They’re the Amelia Earharts of clean energy: this month Swiss pilots Bertrand Piccard and André Borschberg will attempt to become the first people to circumnavigate the world in a solar-powered airplane. Their twelve-leg, 35 000 km trip will take five months to complete, beginning and ending in Abu Dhabi, with stops in North Africa or southern Europe and the United States. We had a few questions.
By Rachel Sturtz
Who are these guys?
Bertrand Piccard (above right) is an aeronaut who co-piloted the first nonstop trip around the world in a balloon in 1999. In 2003, he teamed up with André Borschberg (above left), an engineer and former fighter pilot. With a crew of eighty engineers and technicians, the two devoted the next twelve years to developing one of the most innovative solar-powered, machines on the planet.

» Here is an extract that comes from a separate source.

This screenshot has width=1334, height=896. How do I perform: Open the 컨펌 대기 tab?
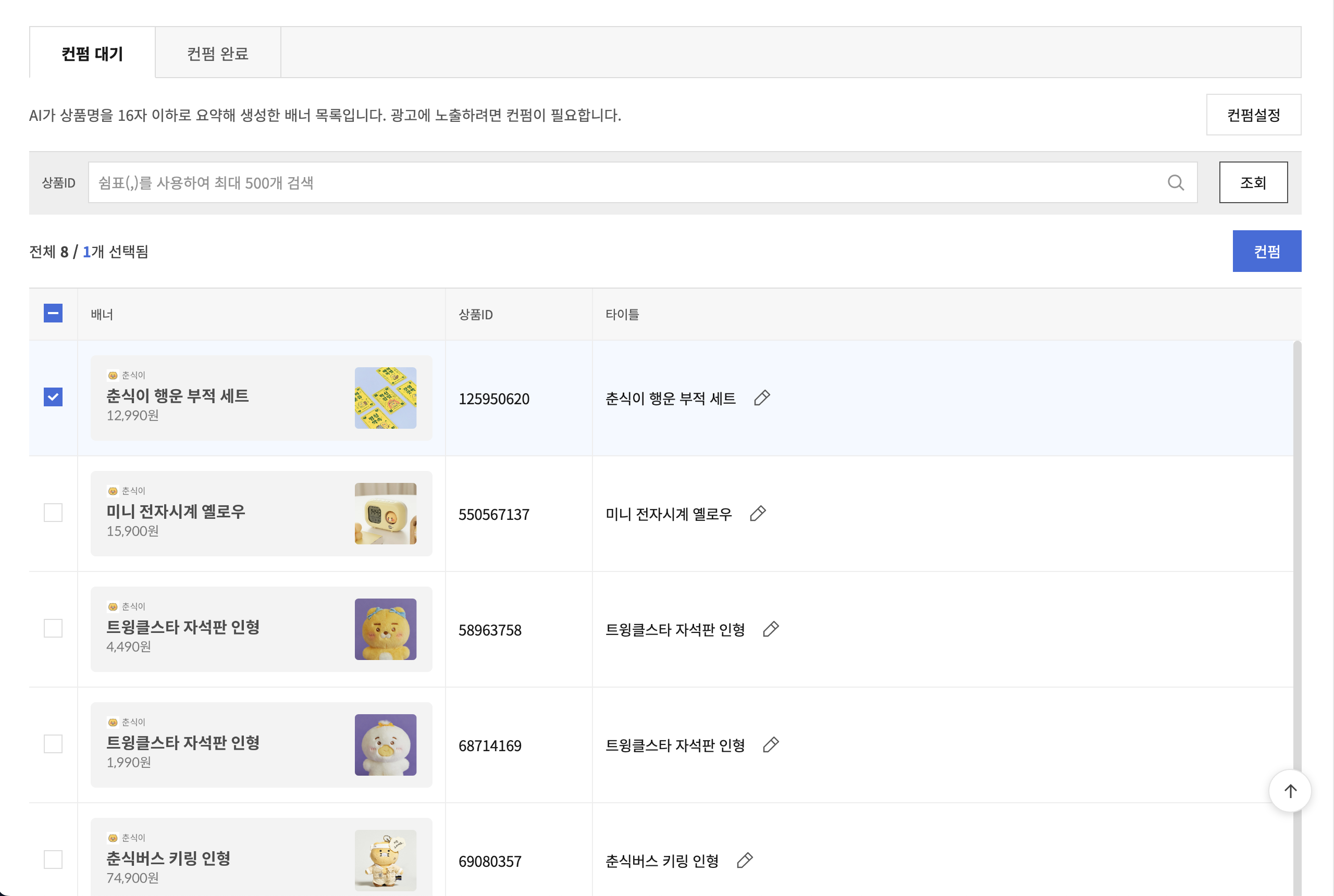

Will this be their first attempt?
At travelling around the world, yes. There was an earlier prototype, Solar Impulse 1, that broke eight records, three of them when Borschberg flew it for 26 hours straight in the first night flight in the history of solar aviation. They’re now on to Solar Impulse 2, which has greater energy density in its 635 kg of lithium-ion batteries and improved 13 kW electric motors that spin the propellers with 94 per cent efficiency.
How comfortable is the plane?
Not very, especially considering that it is unpressurised and has no heat. Borschberg and Piccard will have oxygen tanks to deal with the altitude, but they’ll be forced to endure temperatures that fluctuate between -20 and -30 degrees Celsius with only small warmers for their hands and toes.
How do they sleep?
They don’t, really. Since only one pilot can fit in the three cubic metre cockpit at a time, he is allowed just six 20-minute naps a day while the plane is on autopilot. Both men have trained in meditation and self-hypnosis to rapidly enter deep sleep and wake up alert.
Is there a bathroom?
The longest and most demanding leg of the trip is a five-day stretch of continuous flight over the Pacific, so it wouldn’t be fair to expect the pilot to wait for a rest stop. The seat, which can recline completely for naps and physical exercise, also serves as a toilet – by removing the cushion of the seat as you might on a private plane.
If it’s a solar plane, does that mean it can’t fly at night?
The plane uses stored energy to fly in the dark. So as not to exhaust its reserves, Solar Impulse 2 takes advantage of gravity, gradually gliding down to an altitude of
1,5 km at night. During the day the pilot regains a cruising altitude of 8,5 km – where there is lower air density and drag — and can reach a top speed of 138 km/h while the batteries are recharged.
How big is this thing?
Solar Impulse 2
Wingspan: 72 m
Weight: 2 268 kg
Wingspan: 64 m
Weight: 180 tons
Are they scared?
The plane has never flown in inclement weather or periods of turbulence. In case they do run into trouble, the two have been practising parachute landings and treading water in the North Sea. “If oxygen runs low, if there’s not enough energy to fly through the night, or if autopilot doesn’t work, we’ll end up in the water,” says Borschberg.
Okay, so what’s the point of all this?
Although Piccard admits that solar-powered commercial flights may never happen, “we would be able to cut the world’s energy consumption in half if we replaced old technology with current technology,” he says. They also hope to inspire more businesses to consider clean energy. They’ve already heard from companies that want to use their technology to replace satellites with cheap, unmanned aerial vehicles for transmitting telecommunication services to developing countries.